People entrust doctors and surgeons with their medical well-being. Surgeons in particular may literally hold patients’ lives in the palm of their hands in New Mexico. The process of becoming a doctor takes years of schooling followed by a medical residency, where one is supervised by more experienced professionals. In spite of all of this training, medical malpractice remains a problem.

According to recent studies, medical errors are not uncommon in the United States health care system, and these errors have been shown to contribute to inpatient deaths. But what causes the physicians to commit the errors? While no one is perfect, a high level of proficiency is expected from doctors and surgeons.

According to a study of 6,700 practicing physicians that was published in Mayo Clinic Proceedings, burnout is a significant contributing factor to physician errors. According to the study, burnout is believed to be brought on not only by fatigue but also by the preponderance of their time that is spent on clerical work and documentation that detracts from quality time they are able to spend with patients. Physicians experiencing burnout were associated with medical errors at 2.2 times the odds across the sample in the study.
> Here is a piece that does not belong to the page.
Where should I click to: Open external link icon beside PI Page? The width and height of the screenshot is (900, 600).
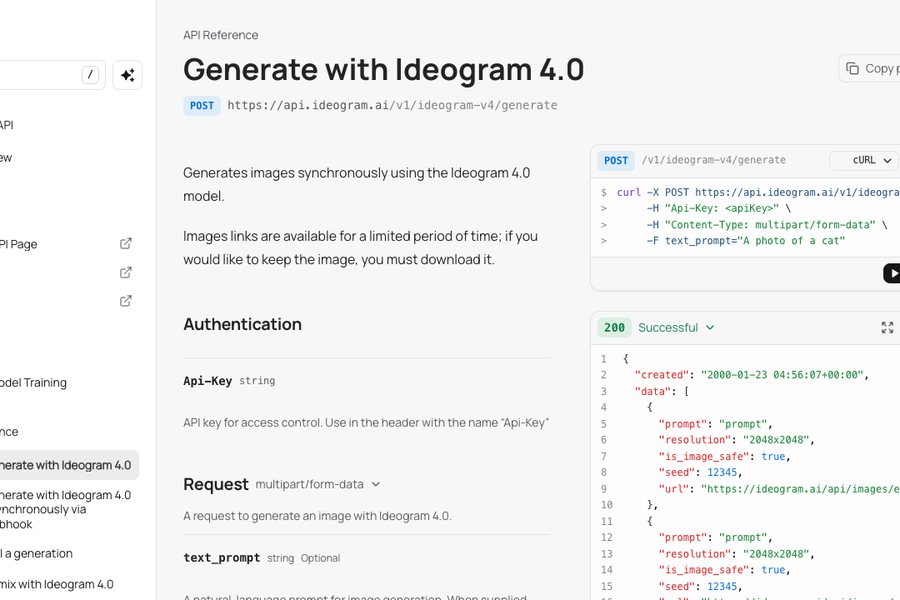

Regardless of the cause, medical malpractice remains a problem in New Mexico and elsewhere in the country. A person who believes he or she, or a loved one, has suffered a medical setback due to a medical professional’s error could benefit from consulting with an experienced personal injury attorney. No one can undo the harm that may have been done, but a successfully litigated claim can provide compensation for medical expenses and other verifiable losses.